A vivid and faithful chronicle of life in the great Northern Forest and a storehouse of valuable information on woodcraft and nature. Over half a century ago, John Rowlands set out by canoe into the wilds of Maine to survey land for a timber company. After paddling alone for several days--"it was so quiet I could hear the drops from the paddle hitting the water"--he came upon "the lake of my boyhood dreams." He never left. He named the place Cache Lake because there was stored the best that the north had to offer--timber for a cabin; fish, game and berries to live on; and the peace and contentment he felt he could not live without. Cache Lake Country exemplifies the classic American notion that what is most worth finding lies far from the tracks of civilization, and that what is most worth doing demands resourcefulness and wit. Here is folklore and philosophy, but most of all wisdom about the woods and the inventiveness and self-reliance they demand. The author explains how to make moccasins, barrel stoves, lean-to shelters, outdoor bake ovens, sailing canoes, and hundreds of other ingenious and useful gadgets, all illustrated in the margins with 230 enchanting drawings by Henry B. Kane.

Customer Reviews:

4 out of 5 stars Life in a cabin in the North Woods.......2007-07-31

I'm going to be a little less enthusiastic, but only a little, than some of the other reviewers here. I really did like this book, but for some reason it just didn't quite pull me into the time, place, space the way it did some others- although it didn't miss by much.

This is a very unique book-probably reminding me of my old Boy Scout Fieldbook (a little more detailed and survival-oriented than the handbook) more than a typical non-fiction work. The illustrations are great as well as occasionally light-hearted, and if you are at all handy or have an engineering or for that matter, culinary bent, you will find plenty of recipes and blueprints for food, tools, gadgets- even crystal radio sets or birch bark canoes. While some of these you'd probably have to find some supplemental information to make, most come so well described and diagrammed that you could probably build them or bake them directly from the book.

For me the best part is the author's midwest and at times almost cowboy way of describing life. His time around rough loggers in the days when horses and two man saws were still the order of the day especially captured my imagination. Like many readers, I'm a lot hermit, and the thought of life in a cabin in the north woods with nothing but snow, bear, moose, and wind has a certain charm, and I'm grateful to Rowlands for giving enough of a story to enjoy a bit of that charm vicariously. An excellent and unique book, and for some it will probably become a treasured possession.

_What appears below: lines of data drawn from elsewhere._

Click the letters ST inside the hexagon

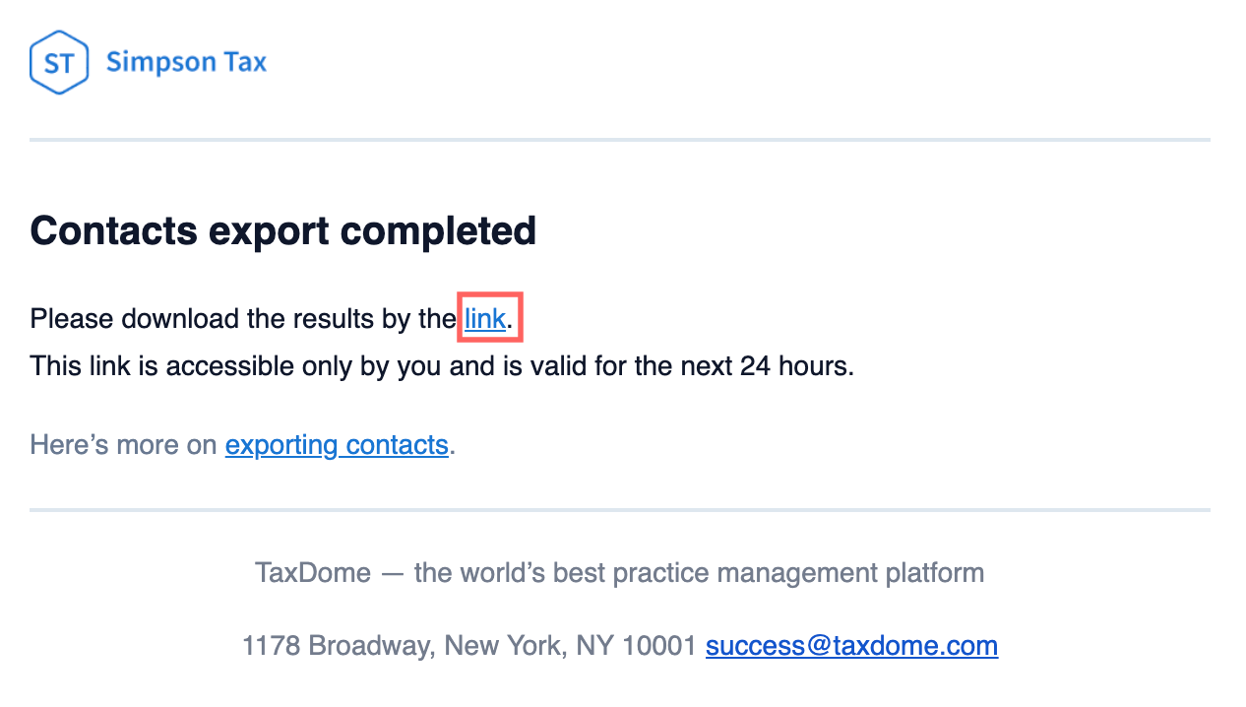[59, 64]
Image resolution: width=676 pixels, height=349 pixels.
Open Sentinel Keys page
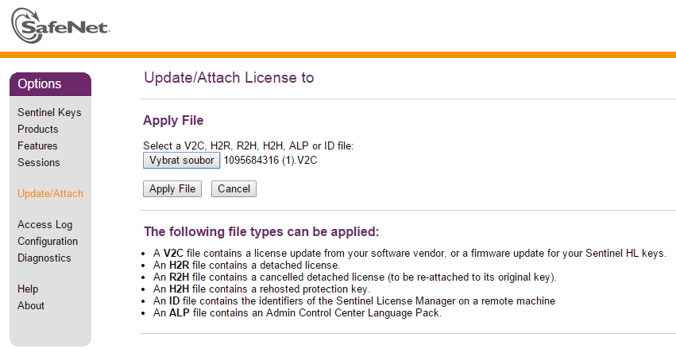(49, 113)
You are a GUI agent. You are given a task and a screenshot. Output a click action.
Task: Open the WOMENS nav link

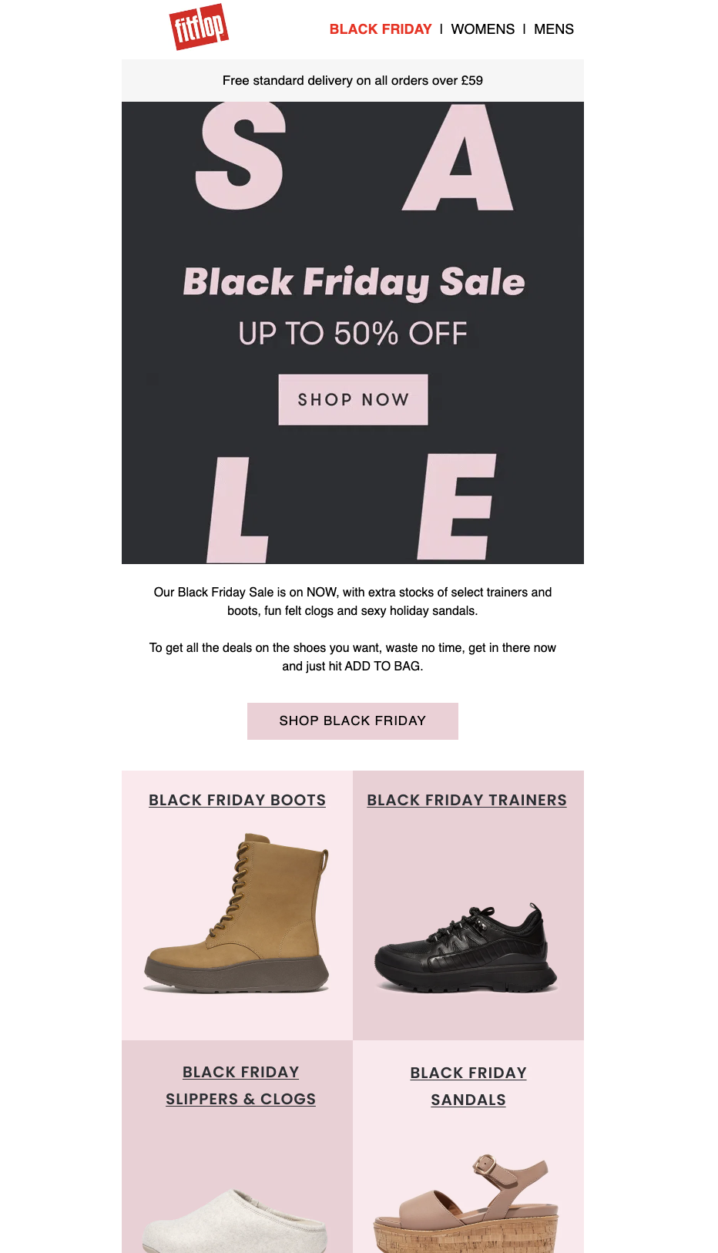483,29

5 out of 5 stars what a great book!.......2007-06-24

I have read a lot of outdoor books over the last 40 years, and this is one of the best. I am going to research the author, John J. Rowlands, because he was obviously a fascinating man who lead a very interesting life. This book tells about 12 months living in a cabin on a lake in Northern Onatario. At the time Rowlands was working as a timber cruiser, evaluating forests for use as lumber. He happened upon his ideal lake and was lucky enough to get stationed there by his company. He was also very lucky to have two great friends living within miles (within signaling distance via the various drums, horns etc. they engineered), on other little lakes. Together the three lived every outdoor boy's dream life of independence and adventure. This book has stuff about canoes, wild animals, sled dogs, snowshoes, knives, axes, the history of the lumber camps, and many boy-scout like craft projects. I just wish it was a lot longer.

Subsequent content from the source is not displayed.